Von Anke Kapeis

Es war ja zu erwarten. Da kauft das ZDF die Nachfolge-Serie von Raumschiff Enterprise ein, und wo wird Raumschiff Enterprise – Das nächste Jahrhundert dann plaziert? Im Vorabendprogramm, wo Der Landarzt seine Hausbesuche macht und verirrte Gemeindeschäfchen Wie gut, daß es Maria gibt seufzen.

Beim ZDF hat man augenscheinlich noch nicht begriffen, daß Raumschiff Enterprise nicht irgendeine Science-fiction-Serie ist, sondern ein Phänomen. In den USA haben die U.S.S. Enterprise und ihre Besatzung einen festen Platz in der Mythologie; ihre Fans muß man in Zehntausenden zählen. Sie nennen sich „Trekkies“ – nach dem Originaltitel der Serie, Star Trek – und schafften es mit einer Briefkampagne sogar, daß das erste Space Shuttle der Nasa auf den Namen Enterprise getauft wurde. Auch in Deutschland bildeten sich zwei Fanclubs, obwohl das ZDF die Abenteuer von Captain Kirk, Mister Spöck, Lieutenant Uhura, dem Schiffsarzt „Pille“ und dem Chefingenieur „Scotty“ bei der Erstausstrahlung 1972 ins Jugendprogramm verbannt hatte, versehen mit einer dümmlich blödelnden Synchronisation.

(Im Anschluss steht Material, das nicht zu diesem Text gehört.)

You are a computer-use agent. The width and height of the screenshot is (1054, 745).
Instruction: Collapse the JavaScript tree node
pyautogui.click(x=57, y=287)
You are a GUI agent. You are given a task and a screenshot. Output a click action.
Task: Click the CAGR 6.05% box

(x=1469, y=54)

Echte Trekkies diskutieren auf Parties über die politische Aussage der einzelnen Episoden und erörtern das latent homosexuelle Dreiecksverhältnis von Kirk, Spöck und Pille. Angesichts der neuen Star-Trek-Serie haben sie sich in zwei Lager gespalten. Denn in Raumschiff Enterprise – Das nächste Jahrhundert hat eine völlig neue Besatzung die alte Crew abgelöst – Blasphemie für die Hardcore-Trekkies, logische Konsequenz aus der Konzeption der Serie für die liberalen Fans.

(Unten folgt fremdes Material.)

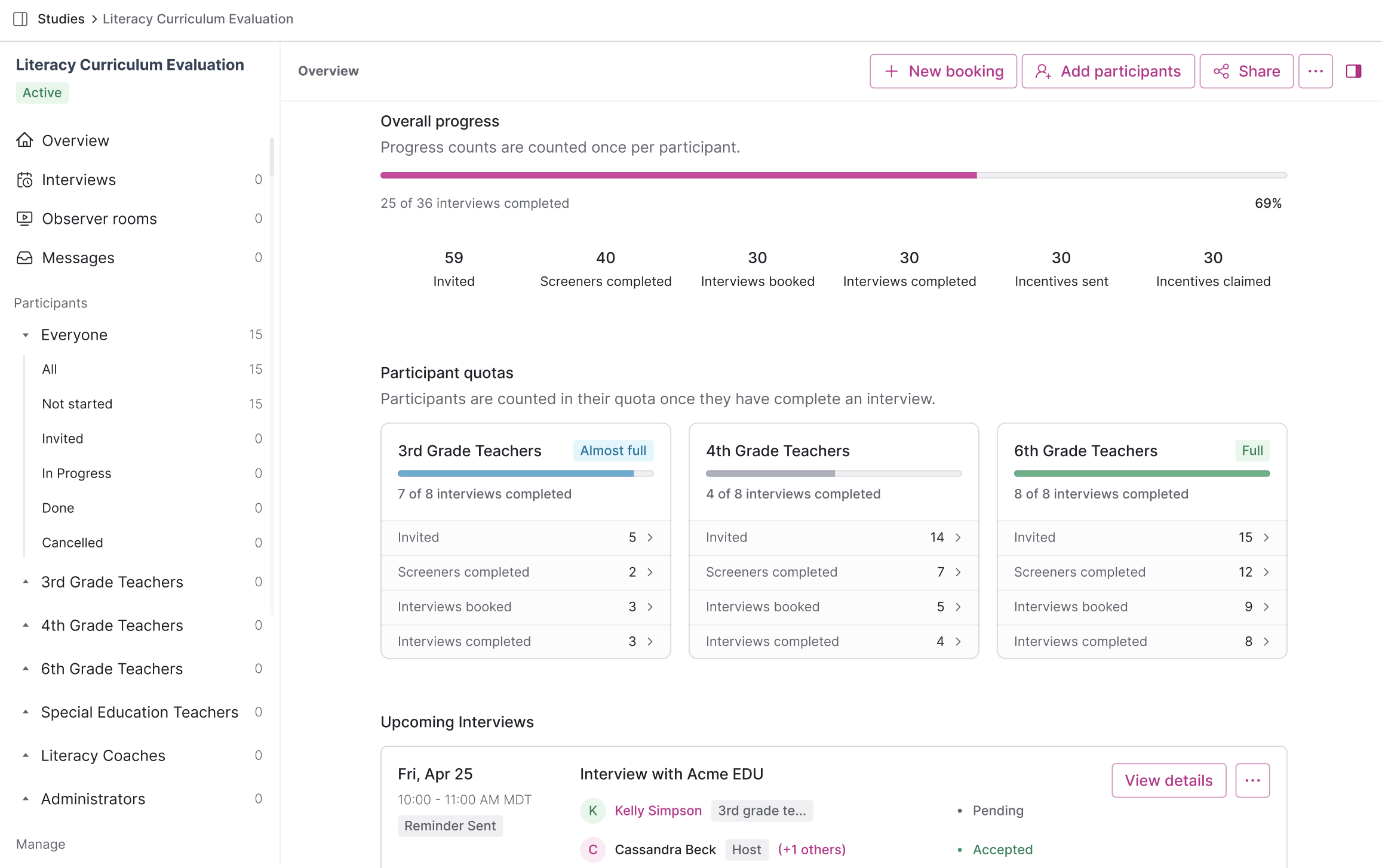The width and height of the screenshot is (1382, 868).
Task: Collapse the Everyone participants group
Action: 26,335
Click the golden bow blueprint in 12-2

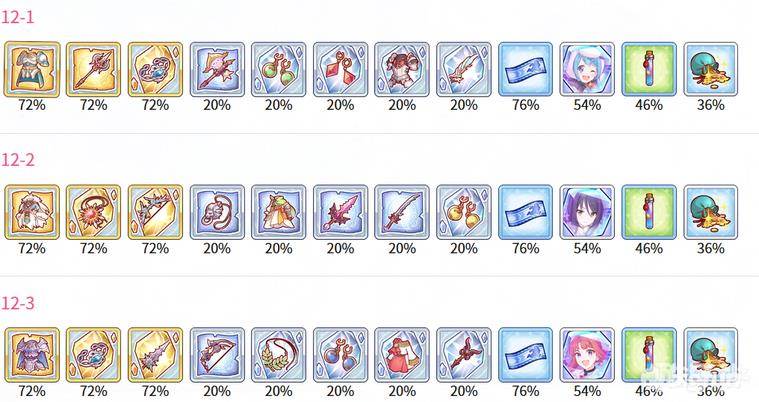(x=155, y=212)
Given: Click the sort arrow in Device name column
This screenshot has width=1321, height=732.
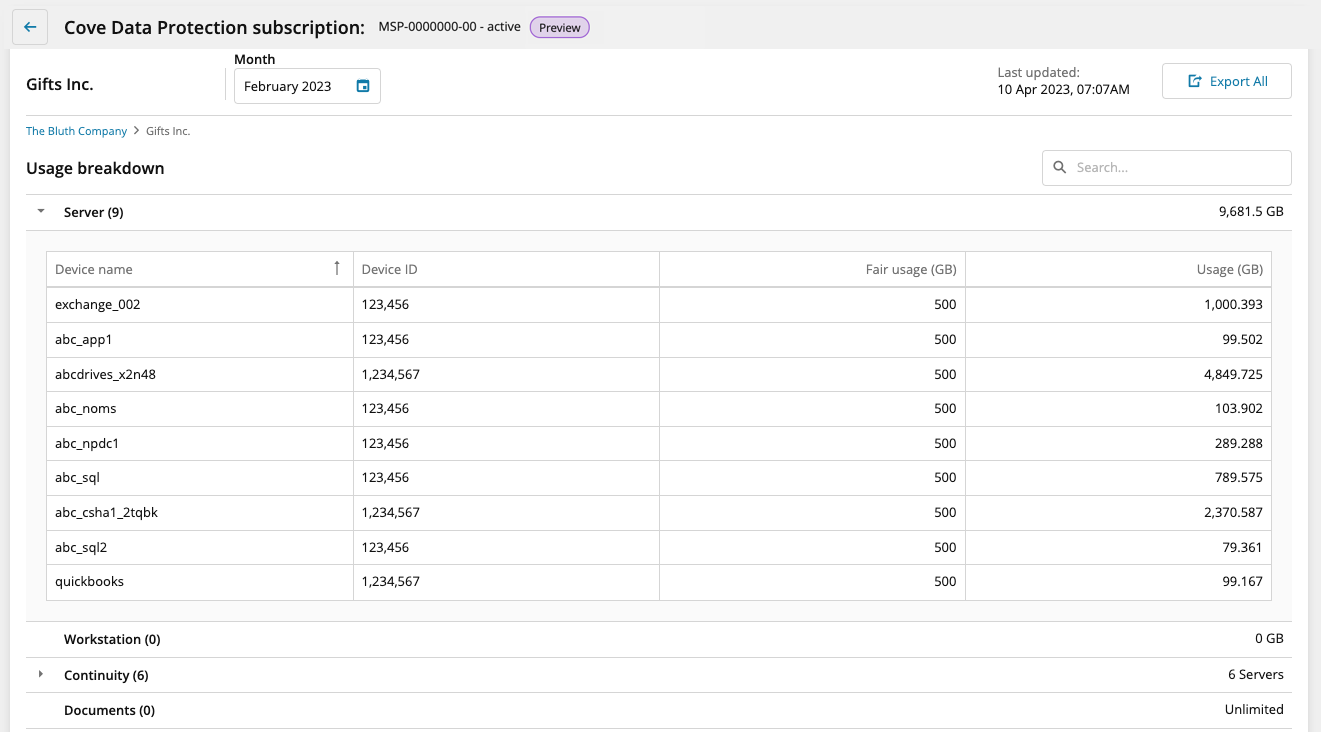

Der Expilot Gene Roddenberry entwickelte den Plot der Serie Mitte der sechziger Jahre als Variante des üblichen Musters, in dem feindlichen Außerirdischen mit viel Laserkanonen-Geballere der Garaus gemacht wird. Roddenberry verlegte einfach die Pionier-Trecks der amerikanischen Gründerjahre in „die unendlichen Weiten des Alls“, statt des Wilden Westens erschloß der Sternen-Treck den Wilden Weltraum. Mitten während des Vietnamkrieges und offensichtlich beeinflußt von „Love and Peace“ ließ Roddenberry Captain Kirk und Kumpane im Auftrag der „Föderation“ das Universum durchkreuzen, einer Art intergalaktischen Uno, deren Direktiven Erhaltung des Weltraumfriedens und Nichteinmischung in fremde Zivilisationen waren.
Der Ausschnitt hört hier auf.